== Task directions ==
Every line below from the one containing "Task: Enable the AES-XCBC hash checkbox" through the one containing "1177x846 pixels." must be transcribed exactly. Omit all lines outside that stretch.

** Opening Input data block **

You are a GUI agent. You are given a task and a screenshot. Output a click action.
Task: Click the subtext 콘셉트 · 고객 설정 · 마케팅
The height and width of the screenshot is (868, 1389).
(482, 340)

** Closing Input data block **
** Opening Input data block **

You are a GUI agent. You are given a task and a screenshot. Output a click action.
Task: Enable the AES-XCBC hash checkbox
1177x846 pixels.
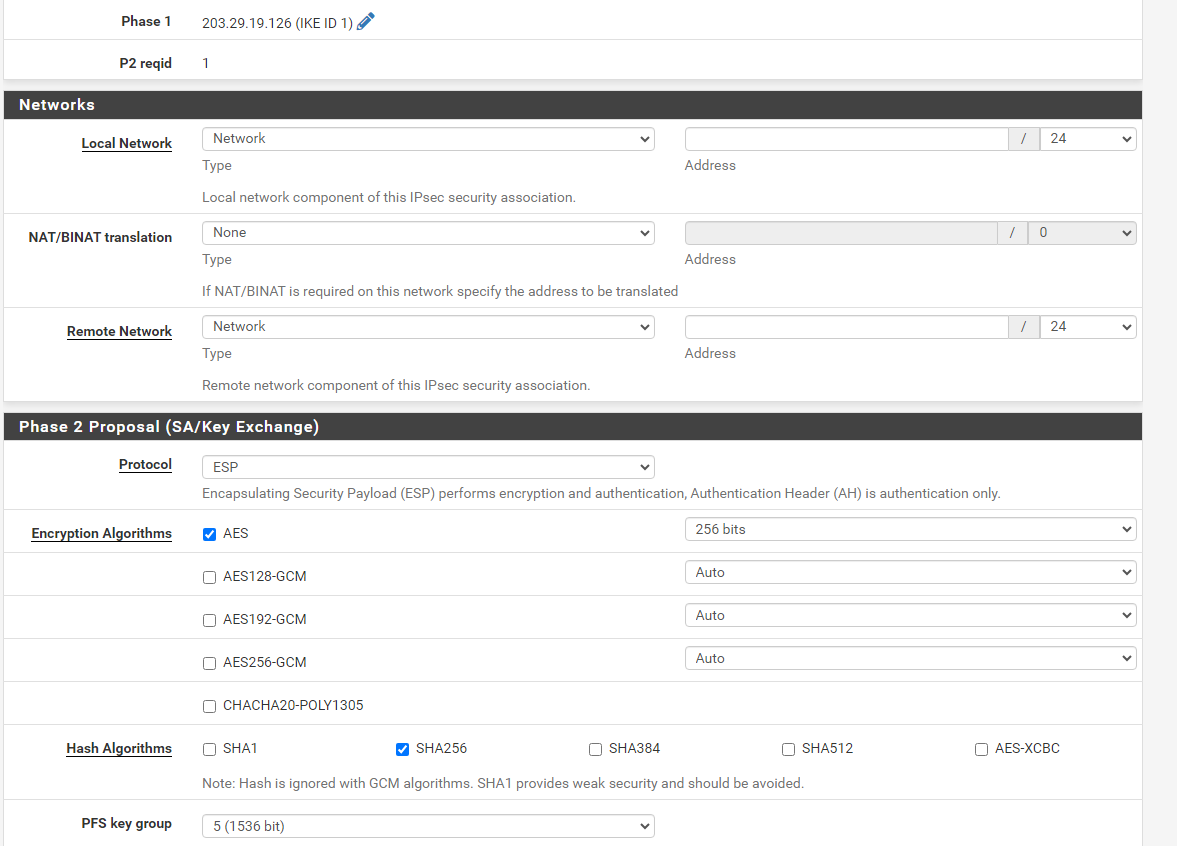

** Closing Input data block **

== Written reply ==
Task: Enable the AES-XCBC hash checkbox
1177x846 pixels.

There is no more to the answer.